International diplomacy is close to preventing the already tragic tensions between Israelis and Palestinians from evolving into a conflict and spreading through the Middle East. There is little Europe in this result; there is more America and plenty of Egypt, and there is also the fact that Israel and Hamas are more likely to test themselves and their new counterparts than to start a real war. Israel is ready to attack, but recognizes that a diplomatic solution would be better, while Hamas is considering a ceasefire. Egypt was the center of yesterday’s diplomacy, but today, Israel and the Territories see the arrival of U.N. Secretary-General Ban Ki-moon and U.S. Secretary of State Hillary Clinton.

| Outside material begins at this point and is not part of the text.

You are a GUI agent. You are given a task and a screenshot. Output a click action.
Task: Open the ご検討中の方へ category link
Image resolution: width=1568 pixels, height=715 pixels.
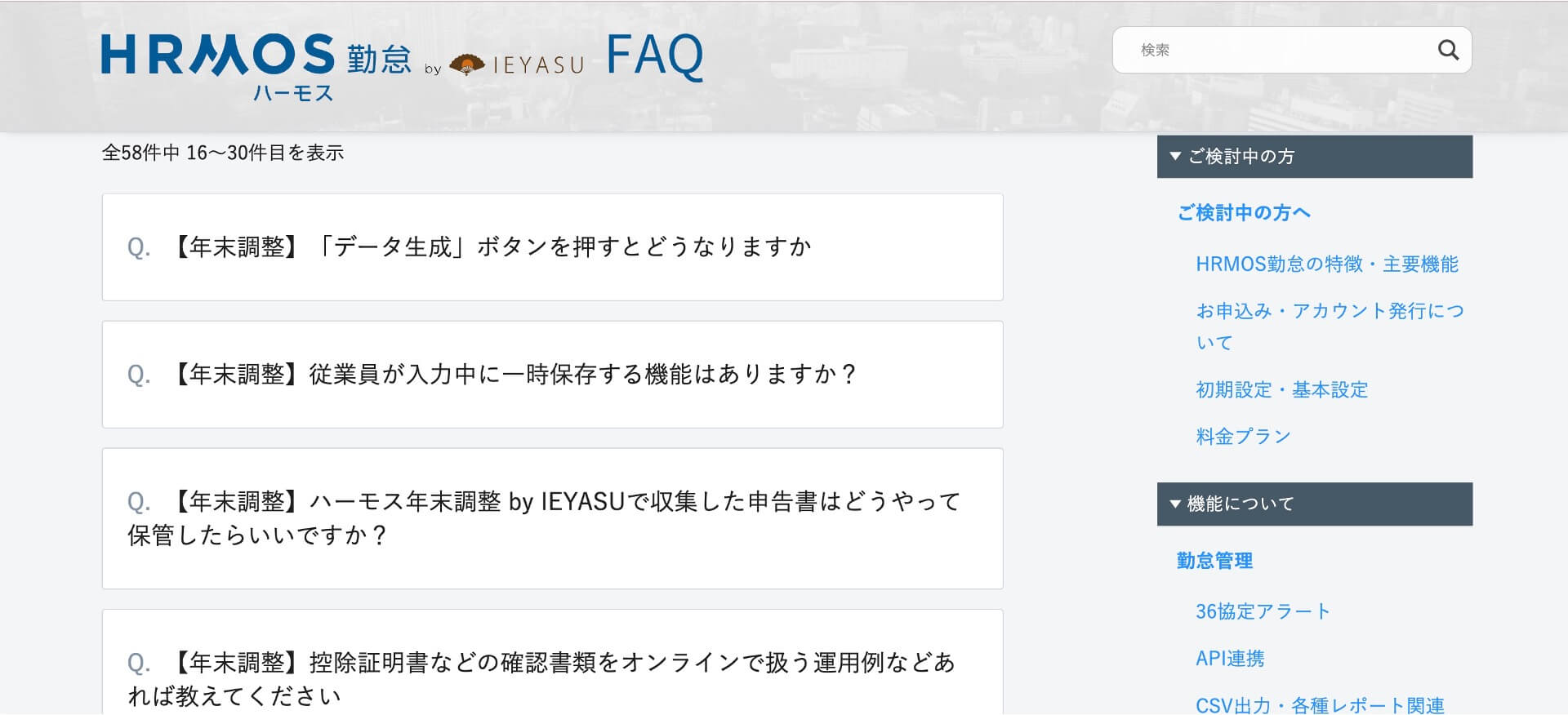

The Middle East’s outburst is a delicate test on many fronts: It is the first major Israeli-Palestinian crisis after the Arab Spring, a test for Egypt after Mubarak and the first international political challenge for “Obama 2.” The recently re-elected president did not modify his alliance with Israel, which "has the right to defend itself" against Hamas' attacks, and insists on asking [Palestinians] to cease launching rockets from Gaza. But the confirmation of the alliance, which was reinforced by the American stopping of the U.N. Security Council’s initiatives, goes at the same pace with an invitation to moderation.
Egyptian President Mohamed Morsi, one of the Muslim Brotherhood, holds a similar symmetrical line: In words, he does not fail to prove solidarity with Palestinian brethren, but then he “only” sends prime minister Hesham Qandil to Gaza, which emphasizes the need to stop attacks against Tel Aviv and nothing more, and has been transforming Cairo into a research laboratory for the ceasefire.
There is a widespread awareness that the fragmented and brittle Arab framework, with Syria in the middle of a civil war, Libya still looking for a post-Gadhafi structure and a confrontation between Shiites and Sunnis probably more bitter than ever, increases the potential instability in the region. It can also foster attempts at coups within Hamas or Hezbollah at Israel’s borders, while the uncertainty should rather suggest caution.
Obama's voice comes from Asia, where he is on a mission. Surprisingly, “Obama 2” begins in the name of foreign policy. On one hand, this reflects the choice of U.S. president to participate in the APEC Summit, an annual event for the countries overlooking the Pacific. But on the other hand, it is a suffered choice because Obama would surely have done without the Middle East tensions.
The president's Monday had an exhausting day in three different time zones. In Washington D.C. there were the financial negotiations between the Democratic administration and the Republican opposition. In Gaza, he had evening calls to President Morsi and Prime Minister Netanyahu. And finally, less than 24 hours [later] in Rangoon and Phnom Penh, he became the first U.S. president to set foot on Myanmar and Cambodia.
And [what about] Europe? The Council of E.U. Foreign Ministers, who met in Brussels yesterday, appealed for an immediate ceasefire, which would be "in the interest of all." Furthermore, Italian Foreign Minister Giulio Terzi sees "the premises for a ceasefire in the coming hours." But he added that Israel can "self-limit its use of force only in case of an absolute certainty that the rocket attacks will not recur again." Tony Blair, Special Envoy of the Quartet on the Middle East (U.S., Russia, E.U. and U.N.), and German Foreign Minister Guido Westerwelle showed up in Israel, but Blair is considered, diplomatically speaking, a ghost, and Germany has very little impact here.
Some people believe that Netanyahu, who doesn't get along very well with Obama, preferred his rival Mitt Romney and that he has been intensifying the military retaliation in this case just to test the U.S.’ resolve to stay on Israel's side. Whatever the reasons for the action are, the response outlines a kind of Obama-Morsi axis: The balance [is not equidistant], but above all, it lacks drama. Hamas’ rockets and Israeli raids cause not only death and devastation, but also the flicker of hope for understanding, and maybe for a friendship between Barack and Mohamed.